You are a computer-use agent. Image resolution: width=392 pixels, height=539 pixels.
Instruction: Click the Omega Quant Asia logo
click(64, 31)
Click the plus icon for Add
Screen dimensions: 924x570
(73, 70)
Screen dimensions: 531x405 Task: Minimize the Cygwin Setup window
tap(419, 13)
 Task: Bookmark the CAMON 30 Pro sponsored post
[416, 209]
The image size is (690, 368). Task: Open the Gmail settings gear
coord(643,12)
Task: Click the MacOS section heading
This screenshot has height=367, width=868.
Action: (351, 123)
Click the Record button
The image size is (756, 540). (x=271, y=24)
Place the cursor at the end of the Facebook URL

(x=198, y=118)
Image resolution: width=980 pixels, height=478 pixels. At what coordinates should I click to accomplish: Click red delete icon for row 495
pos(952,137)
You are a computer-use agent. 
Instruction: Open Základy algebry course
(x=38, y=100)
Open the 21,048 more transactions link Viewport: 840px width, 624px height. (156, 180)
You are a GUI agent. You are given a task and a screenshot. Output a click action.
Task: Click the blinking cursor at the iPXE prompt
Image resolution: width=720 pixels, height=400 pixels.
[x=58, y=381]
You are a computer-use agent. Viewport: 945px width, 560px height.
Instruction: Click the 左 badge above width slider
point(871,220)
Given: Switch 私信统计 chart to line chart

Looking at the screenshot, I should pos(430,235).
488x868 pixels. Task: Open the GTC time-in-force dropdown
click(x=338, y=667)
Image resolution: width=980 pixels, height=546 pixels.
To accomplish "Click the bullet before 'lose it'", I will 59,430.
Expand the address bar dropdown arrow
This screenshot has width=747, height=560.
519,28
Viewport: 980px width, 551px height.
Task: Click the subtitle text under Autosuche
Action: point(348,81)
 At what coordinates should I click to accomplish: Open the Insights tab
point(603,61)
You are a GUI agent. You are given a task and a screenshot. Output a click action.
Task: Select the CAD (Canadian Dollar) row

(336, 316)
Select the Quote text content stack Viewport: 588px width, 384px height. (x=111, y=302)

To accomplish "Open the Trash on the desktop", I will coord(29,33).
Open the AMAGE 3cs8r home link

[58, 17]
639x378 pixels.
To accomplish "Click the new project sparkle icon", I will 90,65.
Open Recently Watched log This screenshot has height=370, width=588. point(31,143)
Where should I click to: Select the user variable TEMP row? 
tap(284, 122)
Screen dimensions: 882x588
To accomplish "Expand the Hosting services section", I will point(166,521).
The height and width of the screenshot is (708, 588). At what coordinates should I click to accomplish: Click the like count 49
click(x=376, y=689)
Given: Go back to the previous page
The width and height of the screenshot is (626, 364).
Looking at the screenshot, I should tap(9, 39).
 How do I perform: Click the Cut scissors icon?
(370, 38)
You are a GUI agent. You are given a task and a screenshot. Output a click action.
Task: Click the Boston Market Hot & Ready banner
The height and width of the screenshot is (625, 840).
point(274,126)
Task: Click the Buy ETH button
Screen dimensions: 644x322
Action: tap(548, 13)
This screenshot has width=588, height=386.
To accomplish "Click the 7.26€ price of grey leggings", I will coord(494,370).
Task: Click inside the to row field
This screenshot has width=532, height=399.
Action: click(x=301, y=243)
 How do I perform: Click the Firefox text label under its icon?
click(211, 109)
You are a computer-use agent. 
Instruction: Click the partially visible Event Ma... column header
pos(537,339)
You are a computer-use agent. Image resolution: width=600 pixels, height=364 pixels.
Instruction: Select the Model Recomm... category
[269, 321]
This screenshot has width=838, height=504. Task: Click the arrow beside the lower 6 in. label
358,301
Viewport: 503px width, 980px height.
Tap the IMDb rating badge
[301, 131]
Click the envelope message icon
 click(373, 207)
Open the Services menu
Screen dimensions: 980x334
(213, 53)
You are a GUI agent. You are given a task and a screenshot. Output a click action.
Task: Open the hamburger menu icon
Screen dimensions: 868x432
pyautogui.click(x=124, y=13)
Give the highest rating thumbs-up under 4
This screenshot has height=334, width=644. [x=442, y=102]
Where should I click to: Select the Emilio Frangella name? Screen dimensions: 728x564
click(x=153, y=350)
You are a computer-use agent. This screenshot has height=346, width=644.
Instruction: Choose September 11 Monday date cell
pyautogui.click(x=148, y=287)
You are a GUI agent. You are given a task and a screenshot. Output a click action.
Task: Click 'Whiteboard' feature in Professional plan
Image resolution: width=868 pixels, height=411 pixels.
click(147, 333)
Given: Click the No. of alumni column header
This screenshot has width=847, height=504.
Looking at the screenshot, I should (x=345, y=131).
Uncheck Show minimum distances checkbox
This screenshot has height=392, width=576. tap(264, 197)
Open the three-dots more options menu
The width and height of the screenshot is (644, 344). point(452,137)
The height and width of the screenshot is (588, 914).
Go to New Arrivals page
◆ ◆ ◆ ◆
Using the records above, write out exactly the lines between the one holding "Task: Click the MacOS section heading" and the one holding "You are a computer-use agent. Viewport: 945px", inclusive; leave everything else out.

Task: Click the MacOS section heading
This screenshot has height=367, width=868.
Action: (351, 123)
Click the Record button
The image size is (756, 540). (x=271, y=24)
Place the cursor at the end of the Facebook URL

(x=198, y=118)
Image resolution: width=980 pixels, height=478 pixels. At what coordinates should I click to accomplish: Click red delete icon for row 495
pos(952,137)
You are a computer-use agent. 
Instruction: Open Základy algebry course
(x=38, y=100)
Open the 21,048 more transactions link Viewport: 840px width, 624px height. (156, 180)
You are a GUI agent. You are given a task and a screenshot. Output a click action.
Task: Click the blinking cursor at the iPXE prompt
Image resolution: width=720 pixels, height=400 pixels.
[x=58, y=381]
You are a computer-use agent. Viewport: 945px width, 560px height.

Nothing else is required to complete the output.